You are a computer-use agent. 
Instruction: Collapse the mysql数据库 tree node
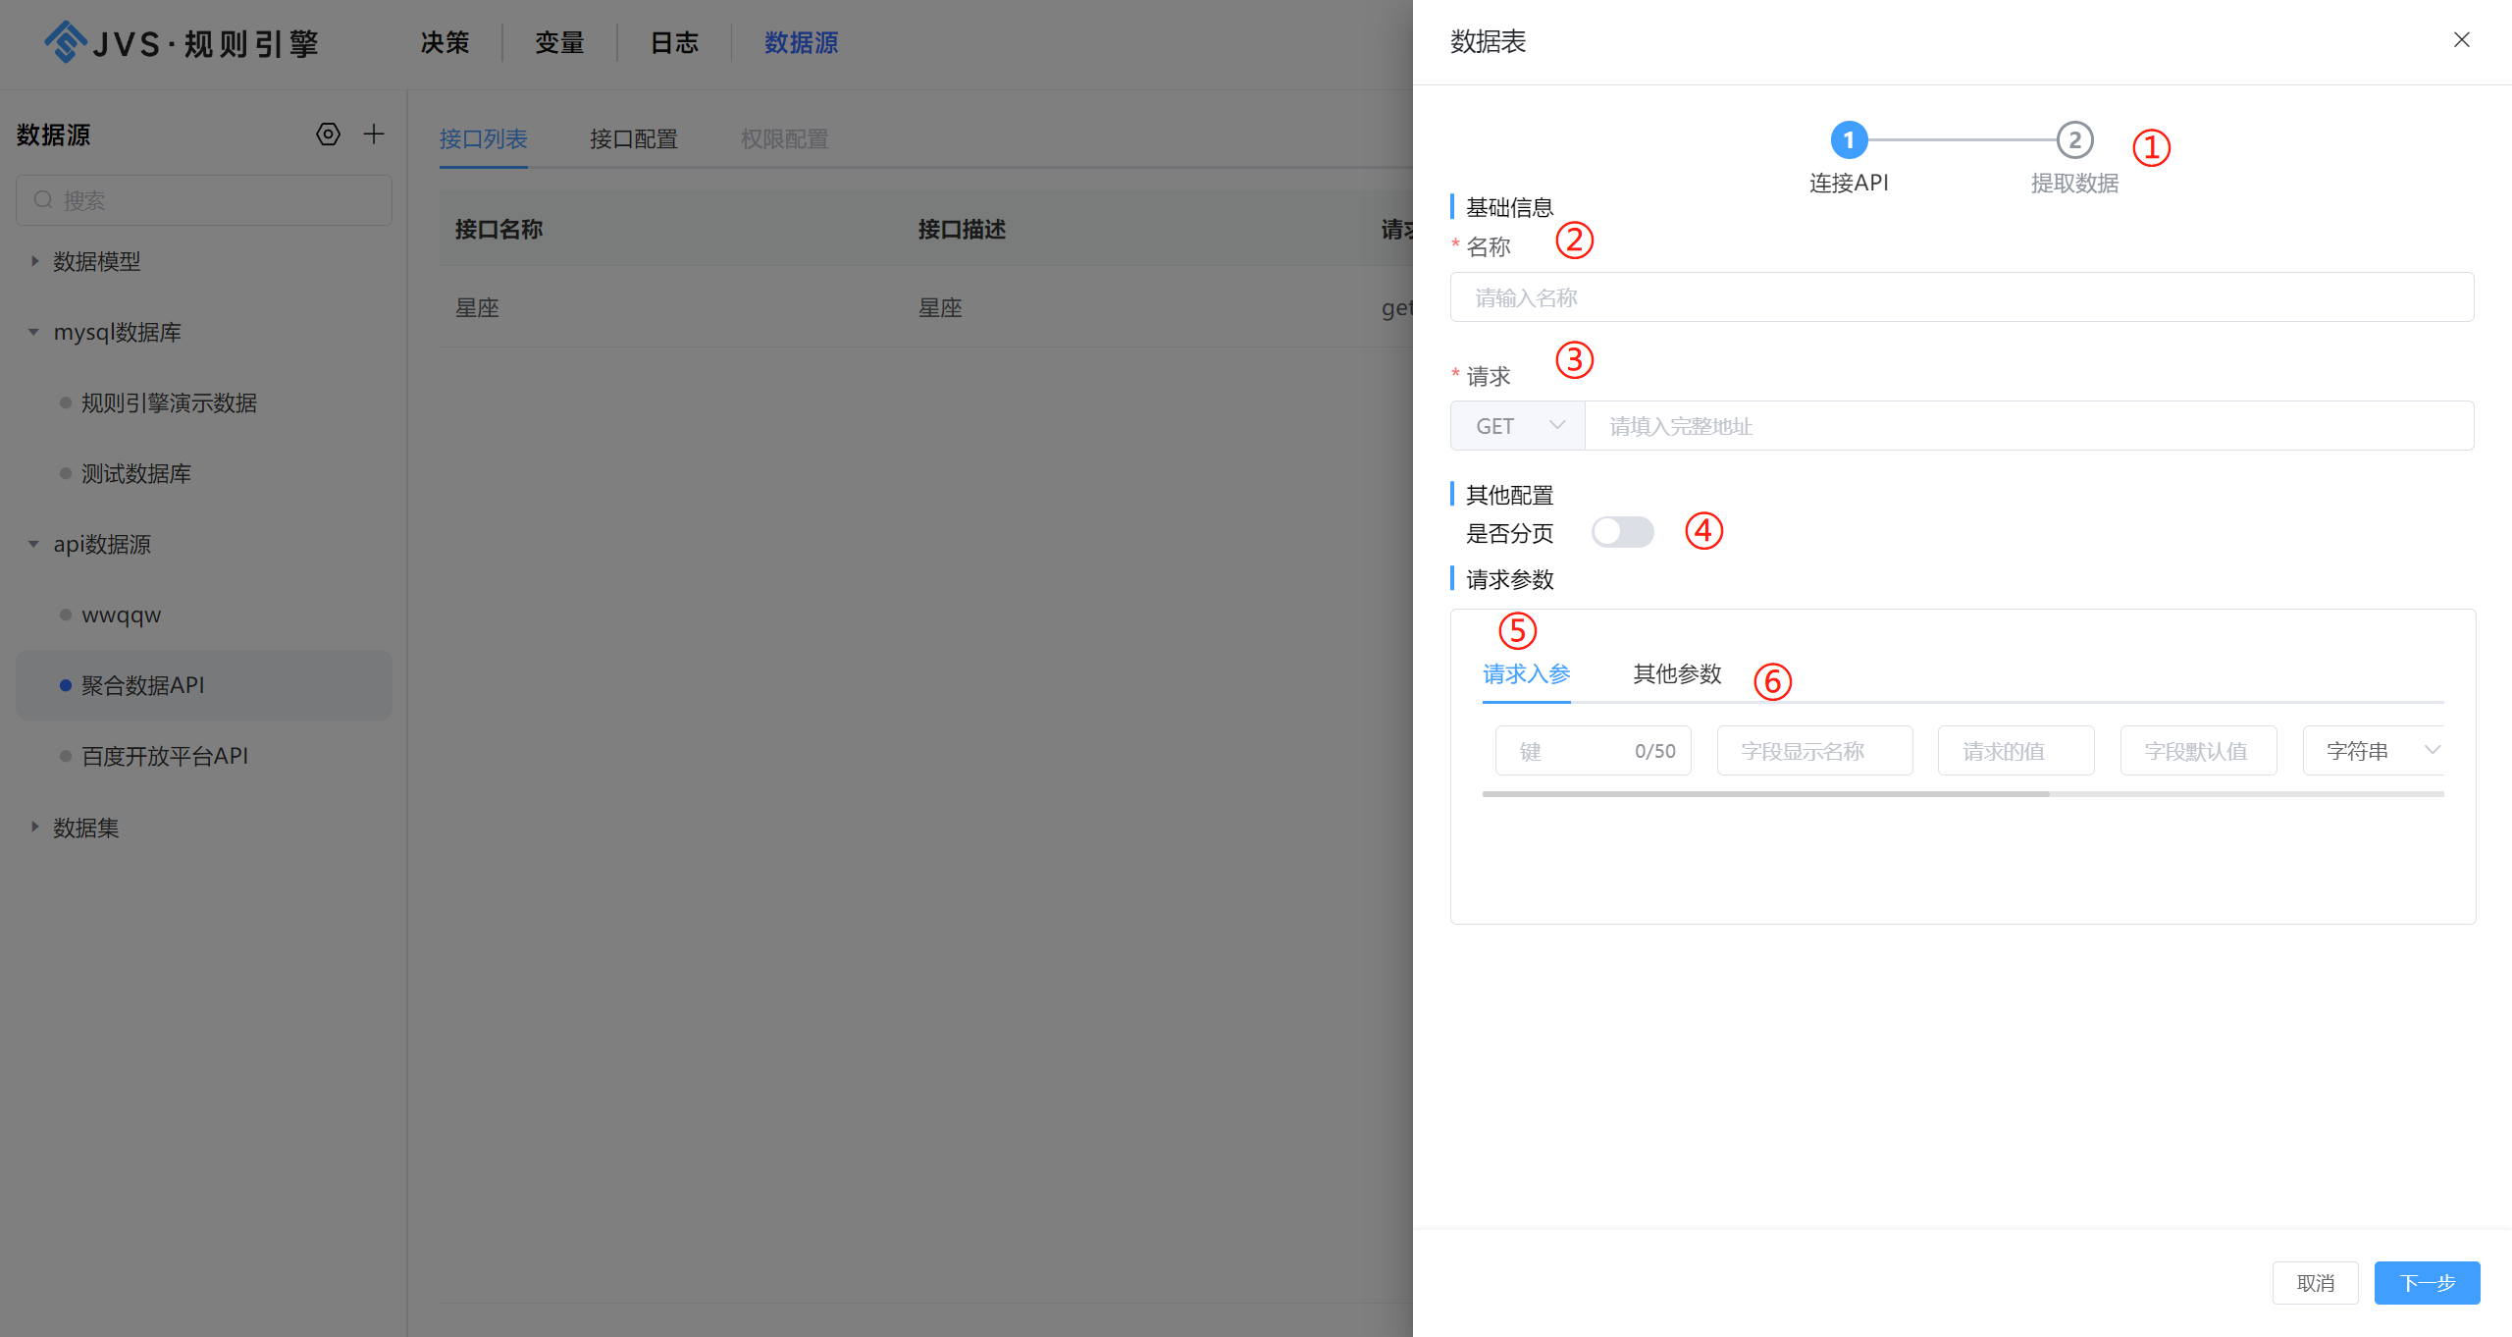(32, 332)
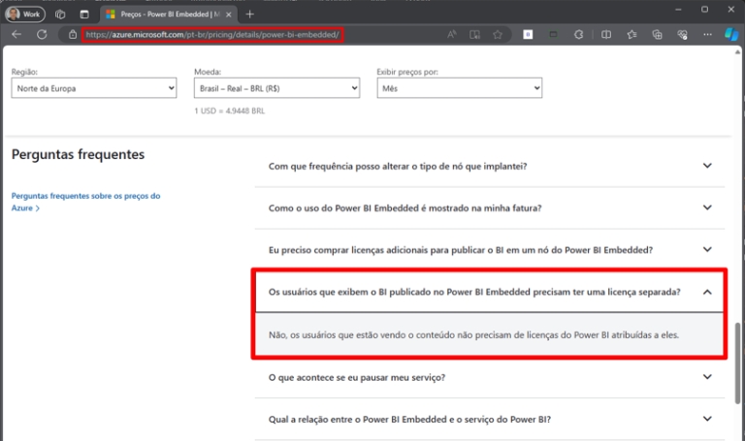
Task: Open the Read aloud option in address bar
Action: (x=452, y=34)
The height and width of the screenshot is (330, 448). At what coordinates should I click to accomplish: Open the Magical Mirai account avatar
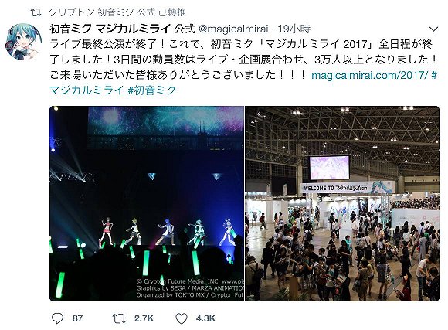[x=23, y=42]
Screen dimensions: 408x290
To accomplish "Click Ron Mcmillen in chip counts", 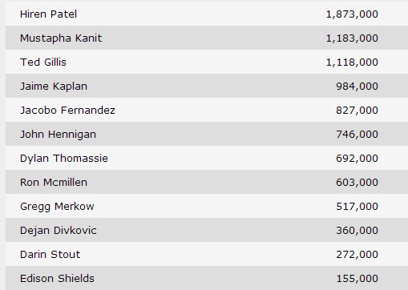I will click(54, 183).
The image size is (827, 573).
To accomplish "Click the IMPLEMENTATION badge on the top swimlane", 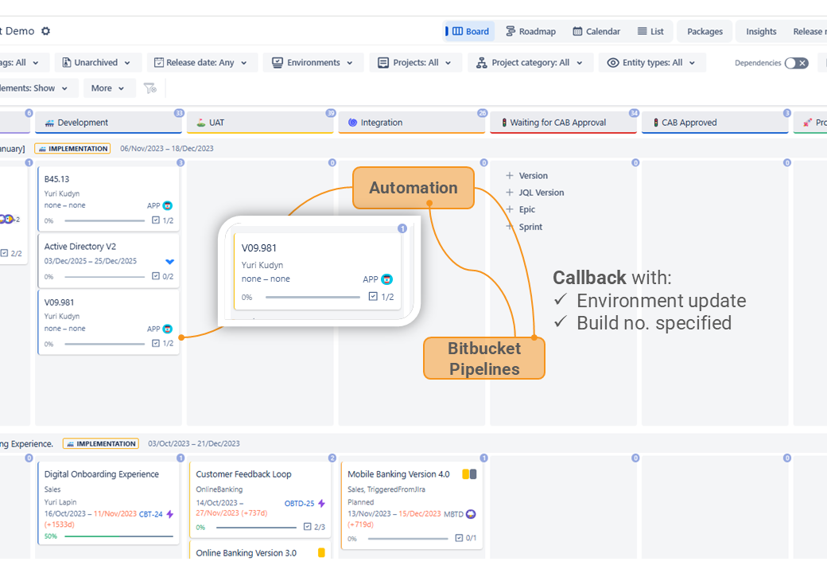I will 72,148.
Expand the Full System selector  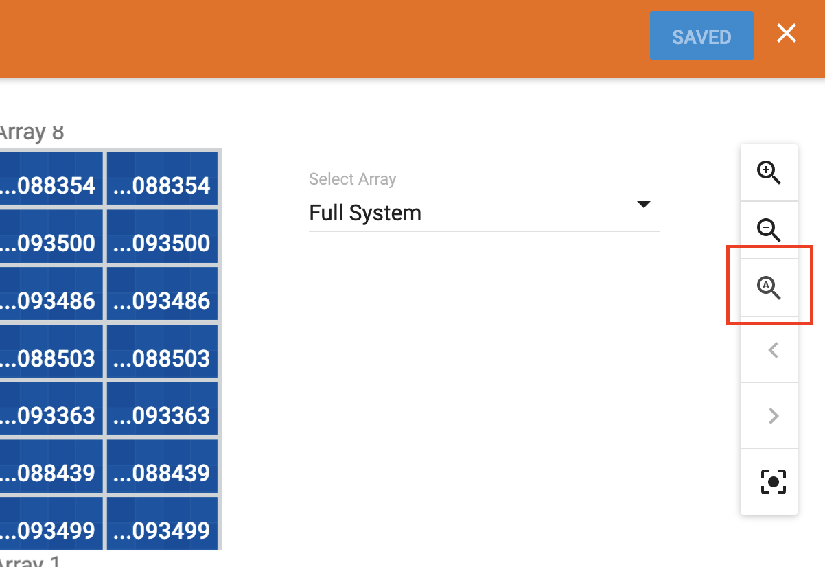pos(484,213)
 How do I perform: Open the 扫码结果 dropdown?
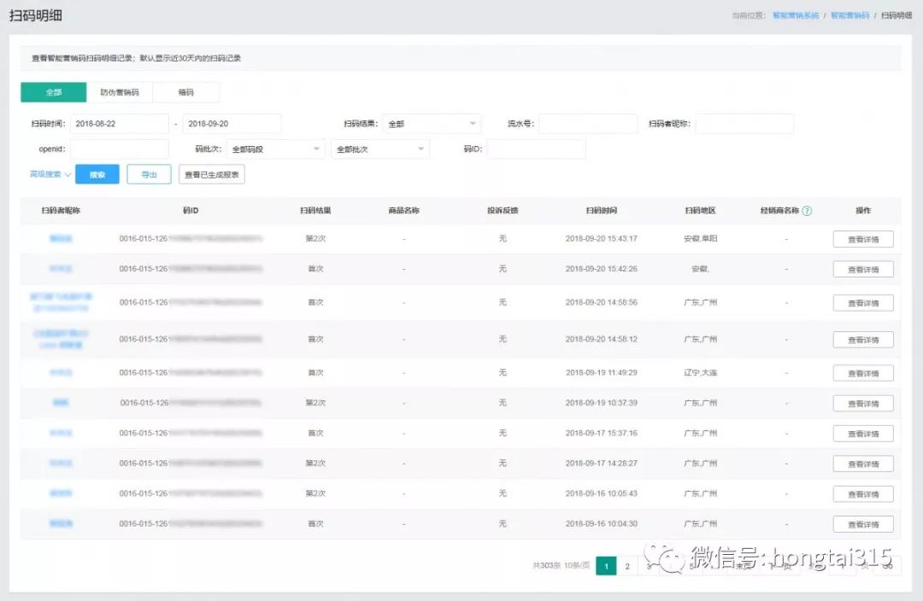tap(432, 124)
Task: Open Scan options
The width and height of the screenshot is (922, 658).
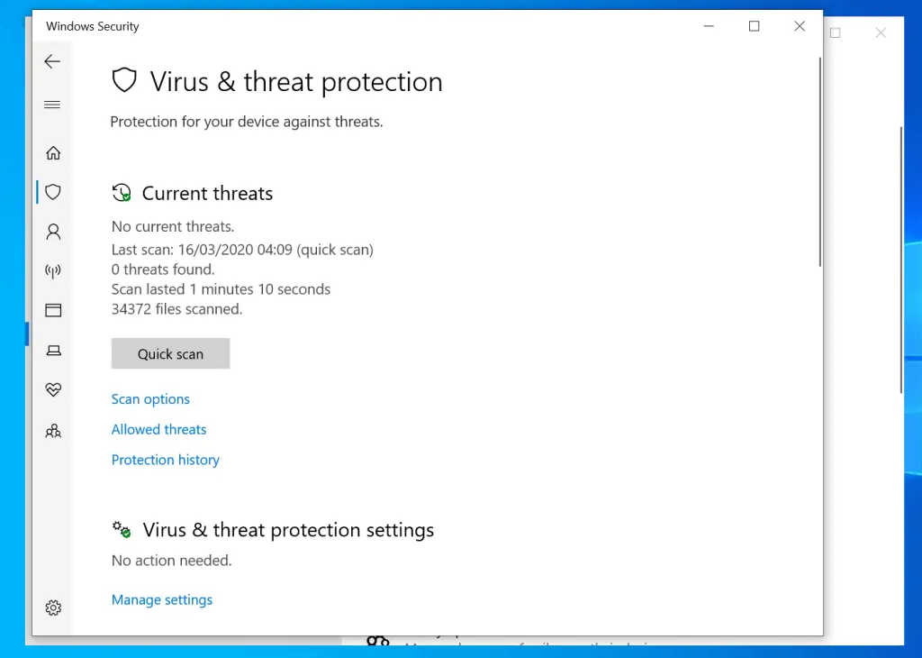Action: click(150, 398)
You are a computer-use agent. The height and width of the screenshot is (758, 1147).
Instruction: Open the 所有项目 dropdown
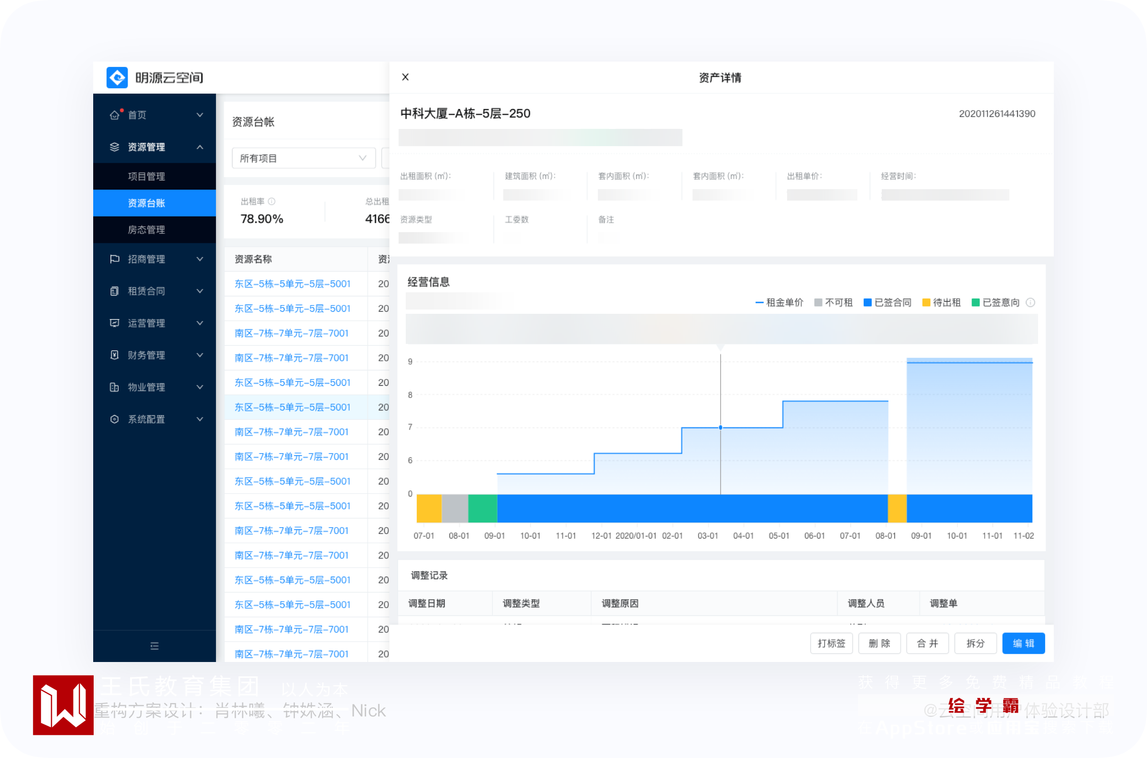point(303,158)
════════════════
Render the lines from the one containing "Task: Open Scan options" through the end of the lines as a two-column CSV with the header "step,location". Give one row for each request, with its text and its answer each in a single quoted field, line breaks replaced by spaces, and the pictures left out.

● **TASK OUTPUT**:
step,location
"Task: Open Scan options The width and height of the screenshot is (922, 658).","Action: click(150, 398)"
"You are a computer-use agent. The height and width of the screenshot is (758, 1147). Instruction: Open the 所有项目 dropdown","point(303,158)"